Introductory courses in computer programming, given by a computer science department, often employ the Java language and emphasize object-oriented programming. Many computer scientists argue that it is better to start with Java than Python or (especially) Matlab. But how well is Java suited for introductory numerical programming?

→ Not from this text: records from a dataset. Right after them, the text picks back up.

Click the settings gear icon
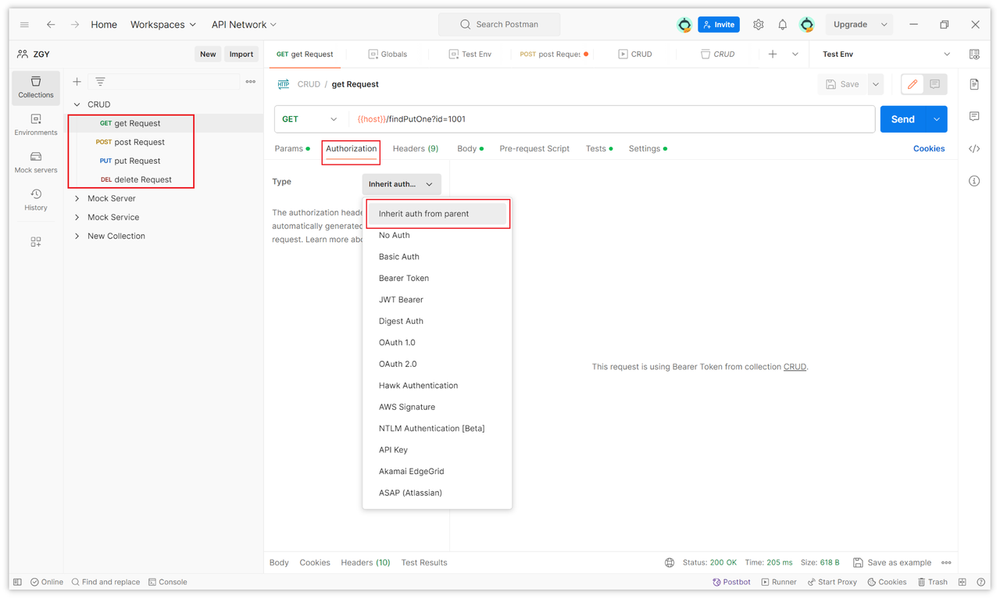The width and height of the screenshot is (1000, 598). coord(758,24)
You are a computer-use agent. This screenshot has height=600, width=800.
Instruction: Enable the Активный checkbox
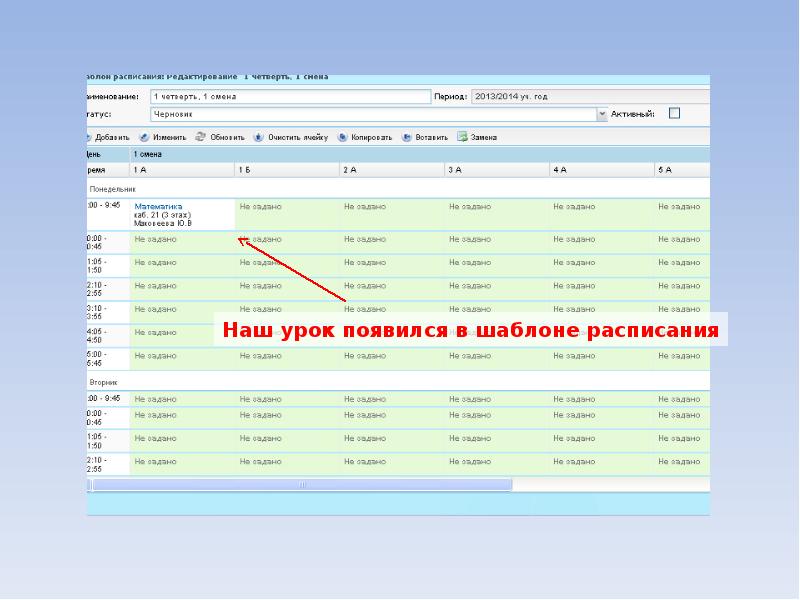click(x=674, y=114)
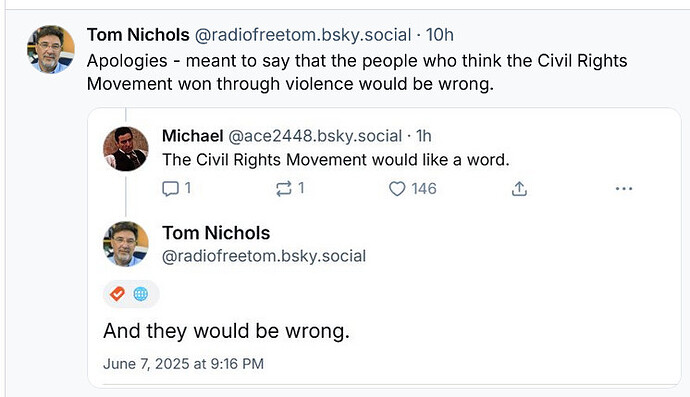Open Tom Nichols name in top post
Screen dimensions: 690x397
tap(138, 35)
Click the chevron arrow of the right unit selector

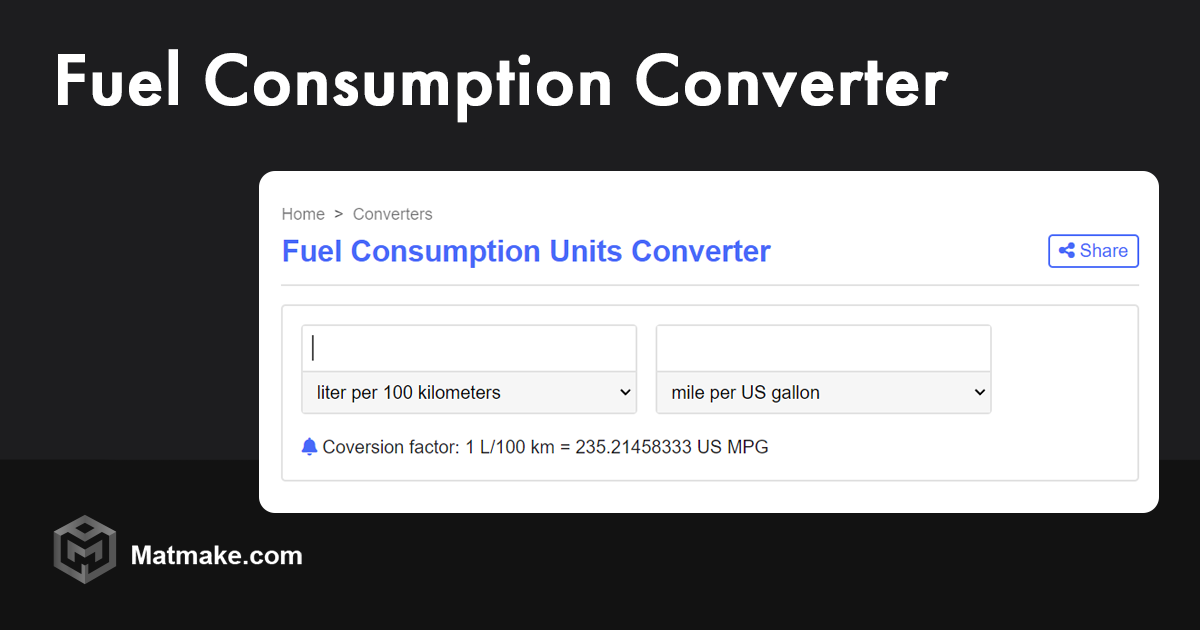979,393
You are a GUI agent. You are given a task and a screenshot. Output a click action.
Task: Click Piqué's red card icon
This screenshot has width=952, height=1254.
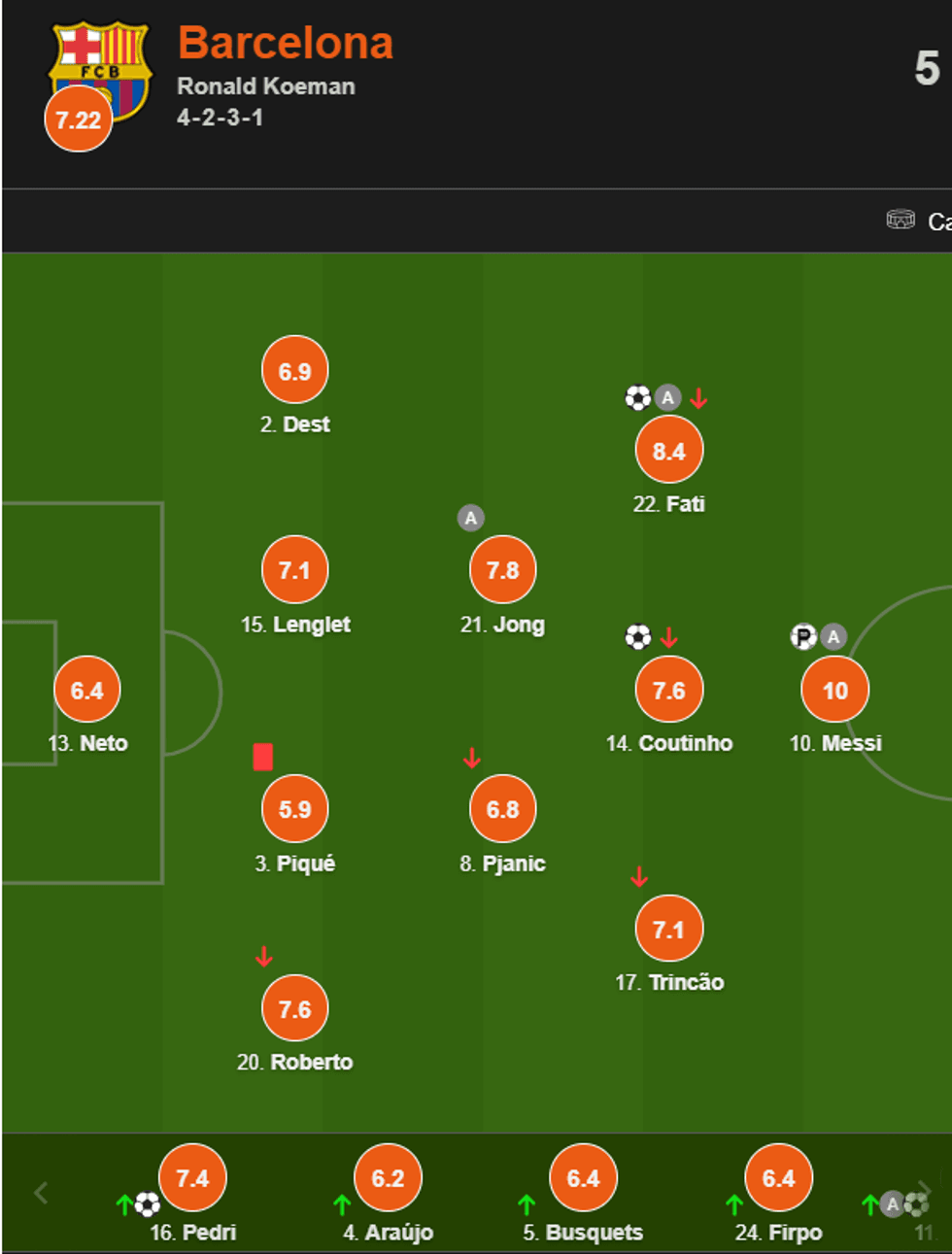[x=262, y=757]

Let us look at our first integration example, now to be solved in Java. Solution 1 is implemented as a simple main method in a class, with a code that follows closely the displayed Matlab code. However, students are in a Java course trained in splitting the code between classes and methods. Therefore, Solution 2 should be an obvious choice for a Java programmer. However, it is not possible to have stand-alone functions in Java, functions must be methods belonging to a class. This implies that one cannot transfer a function to another function as an argument. Instead one must apply the principles of object-oriented programming and implement the function argument as a reference to a superclass. To call the "function argument", one calls a method via the superclass reference. The code below provides the details of the implementation:

import java.lang.*;

interface Func {  // superclass for functions f(x)
    public double f (double x);  // default empty implementation
}

class f1 implements Func {
    public double f (double t)
    { return Math.exp(-Math.pow(t, 4)); }
}

class Trapezoidal {
    public static double integrate
           (Func f, double a, double b, int n)
    {
        double h = (b-a)/((double)n);
        double s = 0.5*(f.f(a) + f.f(b));
        int i;
        for (i = 1; i <= n-1; i++) {
            s = s + f.f(a+i*h);
        }
        return h*s;
    }
}

class MainProgram {
    public static void main (String argv[])
    {
        double a = -2;
        double b = 2;
        int n = 1000;
        double result = Trapezoidal.integrate(f, a, b, n);
        System.out.println(result);
    }
}

From a computer science point of view, this is a quite advanced solution since it relies on inheritance and true object-oriented programming. From a mathematical point of view, at least when compared to the Matlab and Python versions, the code looks unnecessarily complicated. Many introductory Java courses do not cover inheritance and true object-oriented programming, and without mastering these concepts, the students end up with Solution 1. On this background, one may argue that Java is not very suitable for implementing this type of numerical algorithms.